The move could reverse years of reductions in the number of company car drivers in the UK after the mass adoption of cash for car schemes in the face of rising benefit-in-kind taxes and limited choice lists.

New government tax breaks are a key factor in the change of attitude; from April, zero-emission company cars will incur 0% company car tax, rising to 1% in 2021/22 and 2% in 2022/23.

The potential savings for drivers are significant, particularly perk car users who are most likely to have taken the cash option.
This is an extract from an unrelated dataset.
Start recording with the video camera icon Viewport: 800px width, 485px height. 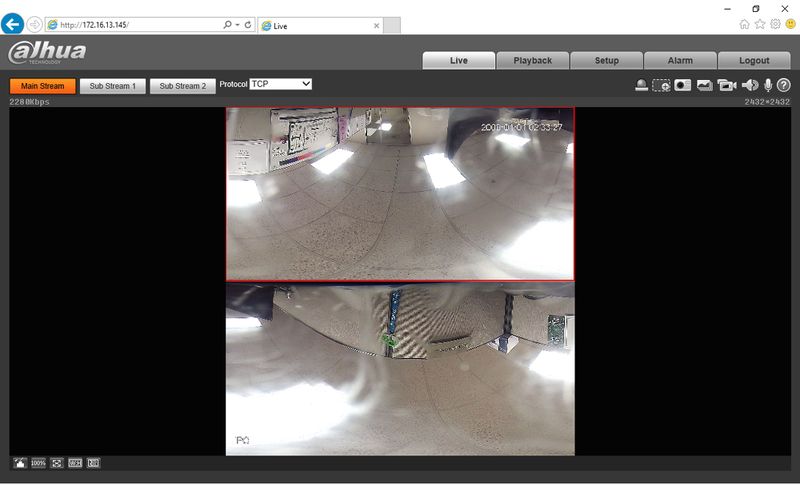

Compared to a premium diesel SUV, the electric alternative could slash a driver’s company car tax bill by more than £15,000 over a three-year period.

A survey from electric vehicle leasing company Drive Electric found that 80% of cash-takers said they are ‘likely’ or ‘very likely’ to move back to company cars to take up the electric option.

Mike Potter, managing director of DriveElectric, said: “As long as incentives remain, the government’s target of all new car sales to be electric by 2035 is achievable, and in addition private buyers will benefit from an increased supply of two-to-four-year-old used electric cars, spreading the benefit of this investment.”

DriveElectric’s order book is 95% battery electric vehicles.

However, as a growing number of zero-emission vehicles return to the used car market, experts warn it could create a ‘charging crisis’.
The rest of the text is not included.